[comp.parallel] 1 TFLOP Tally

eugene@pioneer.arpa (Eugene N. Miya) (06/28/88)

[ Eugene had run a "vote" on comp.arch as to when one teraflop
  would be reached.  Here's the replies.
	Steve
]

I have tallied the votes for when we would have 1 TFLOPS.
I suspect a lot of people would not agree how fast existing machines are
(that might be an interesting tally, but I will let some one else do
that).  Anyway, I threatened taking blood to get conservative estimates
of 1 TFLOP, yet I got a lot of votes for 1995.  So, I guess it's not
worth it to hunt you guys down.

     1995
     1995
     1995 1998                     2010
1994 1995 1998 2000 2002 2003 2008 2010 2024-(never)

I may have clobbered some entries, sorry, if I dropped you below.
I learned a bit more about surveys: you guys still can't give simple
scalar answers (see below).

Sorry this took so long, Usenix, new machines, etc. have me loaded down.
I hope to get to Arvin Park's IOstone next.
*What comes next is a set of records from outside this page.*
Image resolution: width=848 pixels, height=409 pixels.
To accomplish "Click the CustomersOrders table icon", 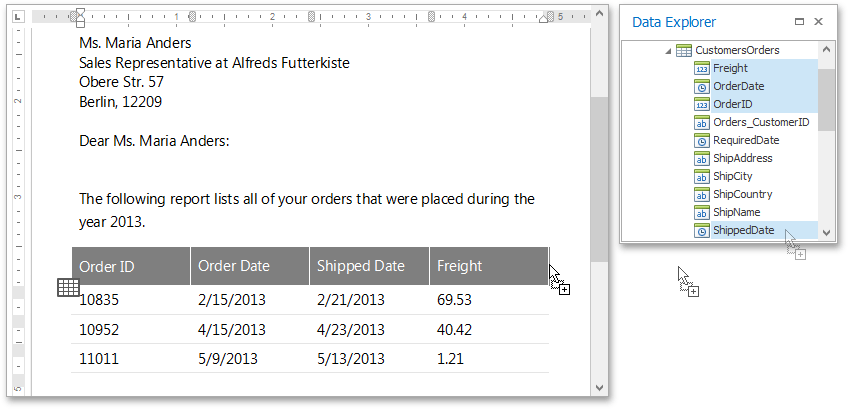I will click(x=684, y=50).
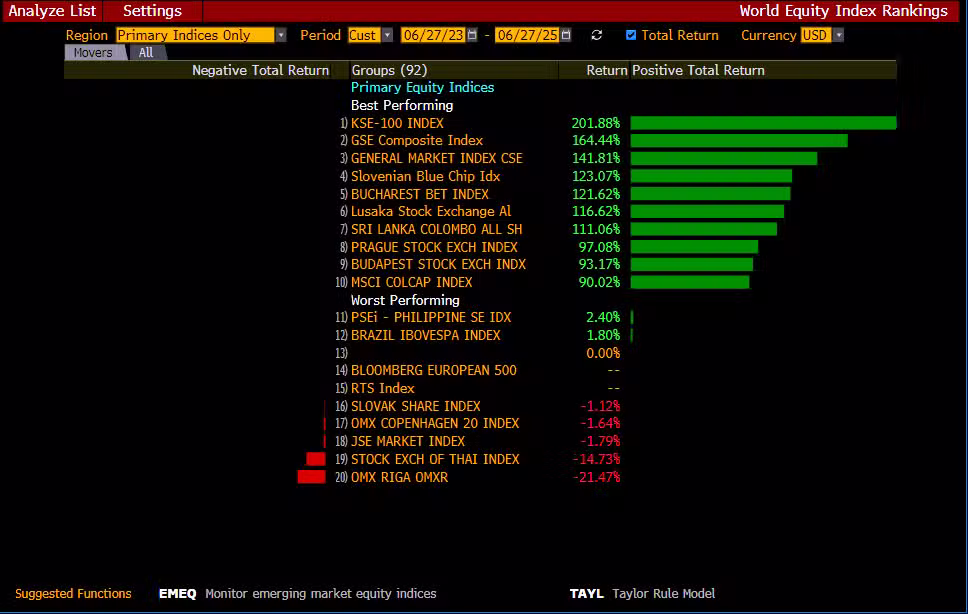Click the green bar for KSE-100 INDEX
The height and width of the screenshot is (614, 968).
pos(763,123)
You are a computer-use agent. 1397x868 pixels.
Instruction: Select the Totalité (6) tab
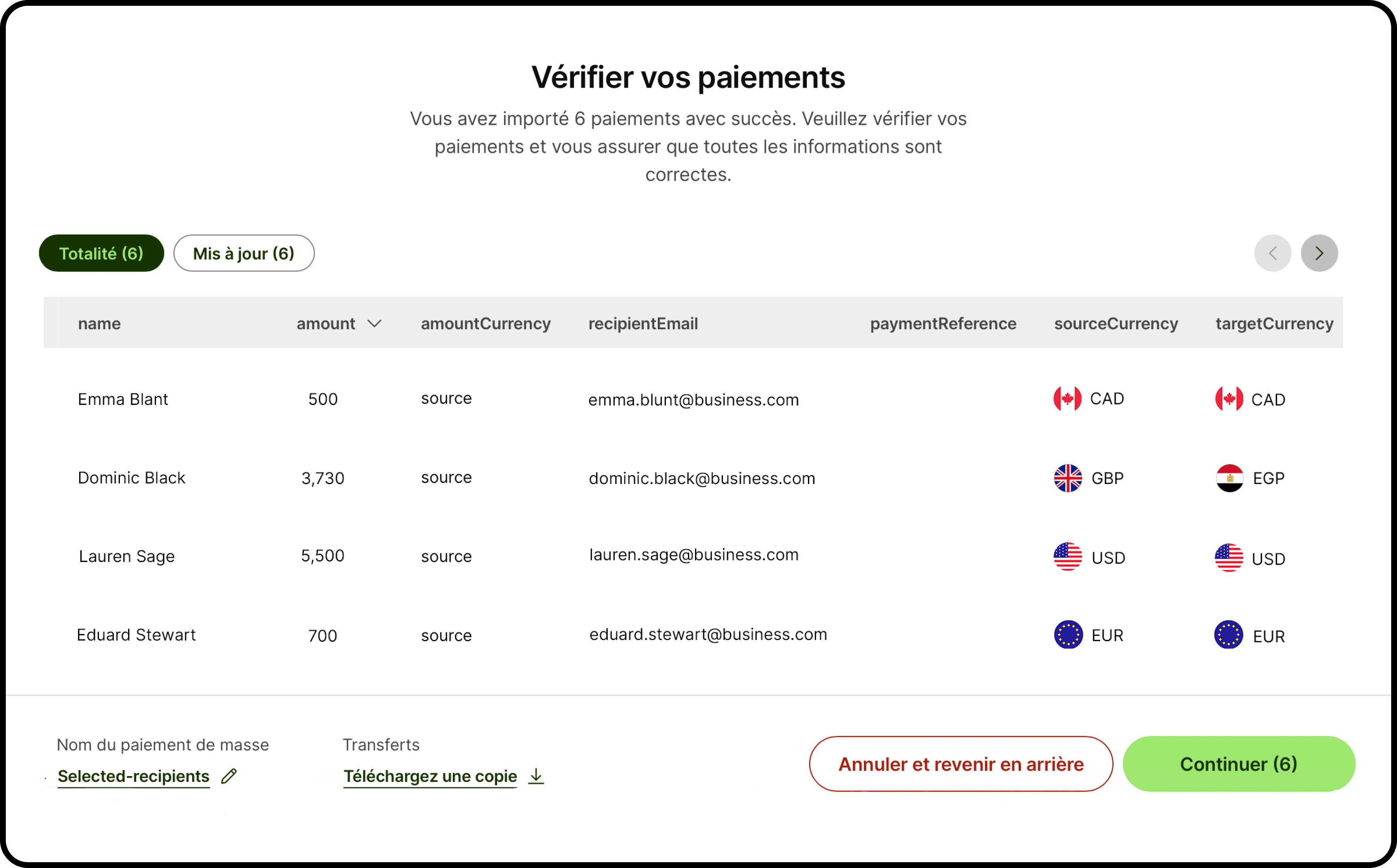coord(101,253)
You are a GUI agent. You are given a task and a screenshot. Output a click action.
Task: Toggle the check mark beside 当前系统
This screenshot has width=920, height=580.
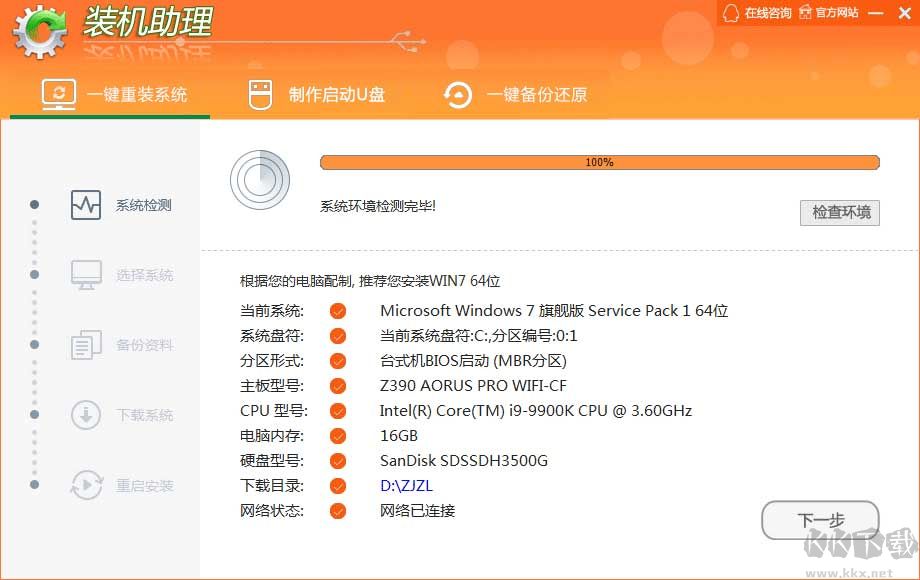coord(337,311)
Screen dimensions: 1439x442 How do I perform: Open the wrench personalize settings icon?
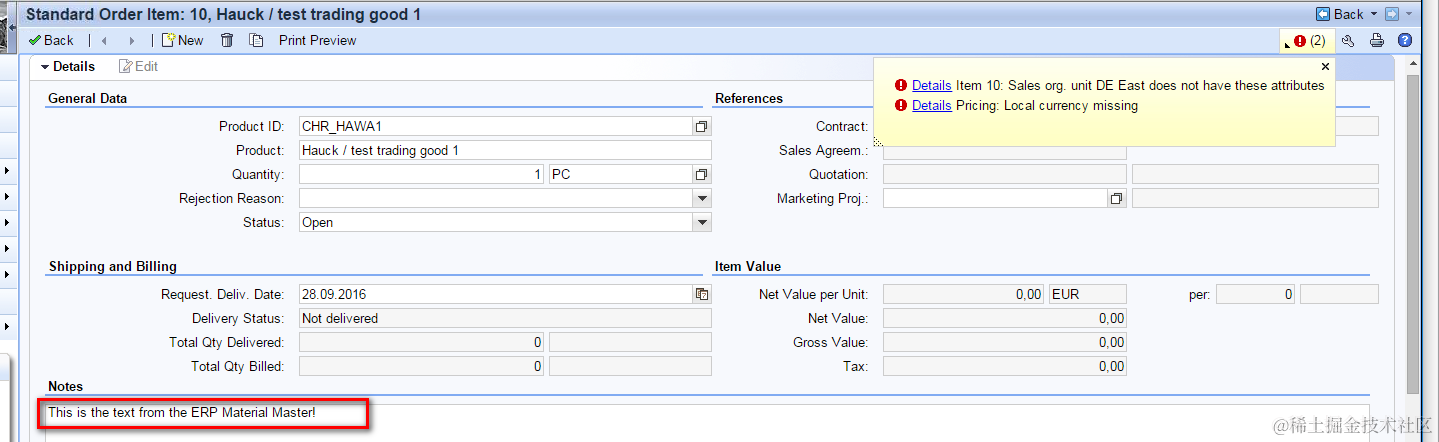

Another gross generalization from

--eugene miya, NASA Ames Research Center, eugene@aurora.arc.nasa.gov
  resident cynic at the Rock of Ages Home for Retired Hackers:
  "Mailers?! HA!", "If my mail does not reach you, please accept my apology."
  {uunet,hplabs,ncar,decwrl,allegra,tektronix}!ames!aurora!eugene
  "Send mail, avoid follow-ups.  If enough, I'll summarize."

APPENDIX: (chonological except HAM people)

From: ian@esl.ESL.COM (Ian Kaplan)
We submitted a proposal under DARPA's Teraop grand challenge, so I can't
resist commenting (of course, this does not mean that I know what I am
talking about (but you know that)):

 YEAR: 1993 for Connection Machine like SIMD systems

 YEAR: 2003 (15 years hence) for "general purpose" system

  I know that Thinking Machines has gotten money under the Teraop
initiative.  They, or someone like them, should be able to come out
with a Teraop machine in the near future (next five years).  While
this machine will be commercially available, it will not be very
general purpose.  A general purpose machine must be programmable in an
algorithmic fashion.  Although the programmer may have to think about
parallelism, it should be at a high level (e.g., divide and conquer
algorithms).  The challenges in building a machine like this are
probably greater on the software end than the hardware end.  We are
only starting to understand parallel algorithmic languages like SISAL,
Lucid and ID.  I say 15 years because it will take a long time for the
software to develop.  Unfortunately peoples thinking changes much
slower than hardware technology, and it is the way that people think
that holds back parallel software.

1994
		jim sadler

YEAR:
		1995

Unfortunately, 1 TFLOP doesn't necessarily mean that existing code can be
transformed to achieve this rate nor does it mean that all kinds of float
operations will run that fast or with the precision we might now expect; I
think 1 TFLOP of SUSTAINED computation will happen only for very large
versions of the classic "embarrassingly parallel" applications.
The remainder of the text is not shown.